• _Problem statement_: The data must be copied over exactly and in full.

Collected data entries:

......

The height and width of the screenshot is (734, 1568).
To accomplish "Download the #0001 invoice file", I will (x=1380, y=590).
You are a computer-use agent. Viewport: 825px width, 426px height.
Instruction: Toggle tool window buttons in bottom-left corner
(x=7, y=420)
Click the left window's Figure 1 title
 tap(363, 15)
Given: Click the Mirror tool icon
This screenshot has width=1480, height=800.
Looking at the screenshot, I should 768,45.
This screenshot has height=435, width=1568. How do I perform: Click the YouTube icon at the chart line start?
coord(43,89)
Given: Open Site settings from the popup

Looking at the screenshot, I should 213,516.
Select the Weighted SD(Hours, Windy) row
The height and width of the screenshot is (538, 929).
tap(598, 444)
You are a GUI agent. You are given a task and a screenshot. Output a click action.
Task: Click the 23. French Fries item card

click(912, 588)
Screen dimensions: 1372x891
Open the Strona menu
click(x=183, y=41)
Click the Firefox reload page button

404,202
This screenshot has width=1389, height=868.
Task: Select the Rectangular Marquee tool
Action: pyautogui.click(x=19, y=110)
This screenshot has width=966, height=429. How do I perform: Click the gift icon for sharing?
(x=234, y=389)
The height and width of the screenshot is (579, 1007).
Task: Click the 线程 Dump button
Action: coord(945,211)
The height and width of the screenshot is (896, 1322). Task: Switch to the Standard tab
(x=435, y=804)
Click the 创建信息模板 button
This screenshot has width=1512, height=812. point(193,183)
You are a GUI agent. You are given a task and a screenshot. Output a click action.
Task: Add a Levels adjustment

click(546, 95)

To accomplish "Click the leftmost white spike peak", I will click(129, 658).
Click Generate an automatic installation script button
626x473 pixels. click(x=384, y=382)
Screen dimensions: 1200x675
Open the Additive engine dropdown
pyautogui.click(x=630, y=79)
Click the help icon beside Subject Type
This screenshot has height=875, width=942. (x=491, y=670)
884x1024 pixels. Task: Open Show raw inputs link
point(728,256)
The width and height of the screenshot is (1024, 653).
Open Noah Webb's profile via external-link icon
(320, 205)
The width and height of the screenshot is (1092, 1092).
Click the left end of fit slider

......

• _Exercise solution_:
The height and width of the screenshot is (734, 1568).
To accomplish "Download the #0001 invoice file", I will (x=1380, y=590).
You are a computer-use agent. Viewport: 825px width, 426px height.
Instruction: Toggle tool window buttons in bottom-left corner
(x=7, y=420)
Click the left window's Figure 1 title
 tap(363, 15)
Given: Click the Mirror tool icon
This screenshot has width=1480, height=800.
Looking at the screenshot, I should 768,45.
This screenshot has height=435, width=1568. How do I perform: Click the YouTube icon at the chart line start?
coord(43,89)
Given: Open Site settings from the popup

Looking at the screenshot, I should 213,516.
Select the Weighted SD(Hours, Windy) row
The height and width of the screenshot is (538, 929).
tap(598, 444)
You are a GUI agent. You are given a task and a screenshot. Output a click action.
Task: Click the 23. French Fries item card

click(912, 588)
Screen dimensions: 1372x891
Open the Strona menu
click(x=183, y=41)
Click the Firefox reload page button

404,202
This screenshot has width=1389, height=868.
Task: Select the Rectangular Marquee tool
Action: pyautogui.click(x=19, y=110)
This screenshot has width=966, height=429. How do I perform: Click the gift icon for sharing?
(x=234, y=389)
The height and width of the screenshot is (579, 1007).
Task: Click the 线程 Dump button
Action: coord(945,211)
The height and width of the screenshot is (896, 1322). Task: Switch to the Standard tab
(x=435, y=804)
Click the 创建信息模板 button
This screenshot has width=1512, height=812. point(193,183)
You are a GUI agent. You are given a task and a screenshot. Output a click action.
Task: Add a Levels adjustment

click(546, 95)

To accomplish "Click the leftmost white spike peak", I will click(129, 658).
Click Generate an automatic installation script button
626x473 pixels. click(x=384, y=382)
Screen dimensions: 1200x675
Open the Additive engine dropdown
pyautogui.click(x=630, y=79)
Click the help icon beside Subject Type
This screenshot has height=875, width=942. (x=491, y=670)
884x1024 pixels. Task: Open Show raw inputs link
point(728,256)
The width and height of the screenshot is (1024, 653).
Open Noah Webb's profile via external-link icon
(320, 205)
The width and height of the screenshot is (1092, 1092).
Click the left end of fit slider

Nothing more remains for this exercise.